__Input for this task__.
◆ ◆ ◆
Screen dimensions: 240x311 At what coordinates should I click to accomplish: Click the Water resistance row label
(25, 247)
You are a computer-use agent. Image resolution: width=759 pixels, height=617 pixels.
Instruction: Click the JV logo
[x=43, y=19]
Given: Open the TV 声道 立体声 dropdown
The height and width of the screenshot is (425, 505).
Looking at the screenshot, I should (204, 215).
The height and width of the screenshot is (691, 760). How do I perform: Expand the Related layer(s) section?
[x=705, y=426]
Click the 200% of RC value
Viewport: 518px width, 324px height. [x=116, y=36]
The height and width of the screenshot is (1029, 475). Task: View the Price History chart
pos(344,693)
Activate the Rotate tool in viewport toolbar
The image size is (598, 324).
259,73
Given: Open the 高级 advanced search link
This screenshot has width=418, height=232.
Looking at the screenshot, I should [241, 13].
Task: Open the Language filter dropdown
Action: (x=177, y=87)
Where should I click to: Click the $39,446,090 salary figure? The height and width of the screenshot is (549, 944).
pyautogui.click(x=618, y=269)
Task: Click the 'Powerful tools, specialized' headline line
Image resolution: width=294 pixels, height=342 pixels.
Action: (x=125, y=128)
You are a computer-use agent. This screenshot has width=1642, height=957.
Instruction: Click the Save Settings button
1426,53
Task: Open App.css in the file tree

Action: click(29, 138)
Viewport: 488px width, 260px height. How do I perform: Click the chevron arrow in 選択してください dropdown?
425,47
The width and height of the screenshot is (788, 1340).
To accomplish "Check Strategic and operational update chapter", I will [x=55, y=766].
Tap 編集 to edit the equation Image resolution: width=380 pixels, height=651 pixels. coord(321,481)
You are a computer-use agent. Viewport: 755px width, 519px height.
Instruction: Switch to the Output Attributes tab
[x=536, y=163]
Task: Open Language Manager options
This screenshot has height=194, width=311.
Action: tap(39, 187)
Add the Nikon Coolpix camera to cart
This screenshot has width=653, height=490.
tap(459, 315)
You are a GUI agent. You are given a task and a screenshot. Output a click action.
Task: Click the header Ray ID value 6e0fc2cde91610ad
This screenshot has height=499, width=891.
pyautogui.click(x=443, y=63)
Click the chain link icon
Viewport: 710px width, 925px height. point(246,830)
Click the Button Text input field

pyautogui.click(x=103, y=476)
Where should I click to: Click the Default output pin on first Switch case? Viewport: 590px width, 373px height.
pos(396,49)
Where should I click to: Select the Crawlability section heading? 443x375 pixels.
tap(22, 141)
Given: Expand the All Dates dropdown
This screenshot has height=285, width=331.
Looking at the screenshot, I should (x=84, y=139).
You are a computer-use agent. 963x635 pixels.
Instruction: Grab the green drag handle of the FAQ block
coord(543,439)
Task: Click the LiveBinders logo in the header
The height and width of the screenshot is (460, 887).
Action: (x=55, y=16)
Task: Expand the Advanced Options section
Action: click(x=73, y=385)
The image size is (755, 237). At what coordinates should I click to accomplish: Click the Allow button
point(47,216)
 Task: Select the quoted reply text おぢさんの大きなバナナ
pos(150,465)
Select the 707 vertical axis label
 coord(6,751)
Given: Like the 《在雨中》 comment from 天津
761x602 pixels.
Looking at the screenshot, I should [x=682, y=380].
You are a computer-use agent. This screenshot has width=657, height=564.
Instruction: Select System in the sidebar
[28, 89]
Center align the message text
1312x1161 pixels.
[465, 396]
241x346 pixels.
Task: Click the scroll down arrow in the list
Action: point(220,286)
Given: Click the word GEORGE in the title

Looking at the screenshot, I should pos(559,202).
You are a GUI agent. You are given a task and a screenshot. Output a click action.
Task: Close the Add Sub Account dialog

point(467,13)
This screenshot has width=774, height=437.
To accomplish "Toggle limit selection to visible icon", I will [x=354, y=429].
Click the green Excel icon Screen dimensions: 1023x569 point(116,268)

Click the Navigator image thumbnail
◆ ◆ ◆
__Task brief__. Above are the records. Copy the lines beginning at the one that has "has width=1642, height=957." and ending with the one that has "Task: Click the LiveBinders", unchanged.

__Result for this exercise__.
You are a computer-use agent. This screenshot has width=1642, height=957.
Instruction: Click the Save Settings button
1426,53
Task: Open App.css in the file tree

Action: click(29, 138)
Viewport: 488px width, 260px height. How do I perform: Click the chevron arrow in 選択してください dropdown?
425,47
The width and height of the screenshot is (788, 1340).
To accomplish "Check Strategic and operational update chapter", I will [x=55, y=766].
Tap 編集 to edit the equation Image resolution: width=380 pixels, height=651 pixels. coord(321,481)
You are a computer-use agent. Viewport: 755px width, 519px height.
Instruction: Switch to the Output Attributes tab
[x=536, y=163]
Task: Open Language Manager options
This screenshot has height=194, width=311.
Action: tap(39, 187)
Add the Nikon Coolpix camera to cart
This screenshot has width=653, height=490.
tap(459, 315)
You are a GUI agent. You are given a task and a screenshot. Output a click action.
Task: Click the header Ray ID value 6e0fc2cde91610ad
This screenshot has height=499, width=891.
pyautogui.click(x=443, y=63)
Click the chain link icon
Viewport: 710px width, 925px height. point(246,830)
Click the Button Text input field

pyautogui.click(x=103, y=476)
Where should I click to: Click the Default output pin on first Switch case? Viewport: 590px width, 373px height.
pos(396,49)
Where should I click to: Select the Crawlability section heading? 443x375 pixels.
tap(22, 141)
Given: Expand the All Dates dropdown
This screenshot has height=285, width=331.
Looking at the screenshot, I should (x=84, y=139).
You are a computer-use agent. 963x635 pixels.
Instruction: Grab the green drag handle of the FAQ block
coord(543,439)
Task: Click the LiveBinders logo in the header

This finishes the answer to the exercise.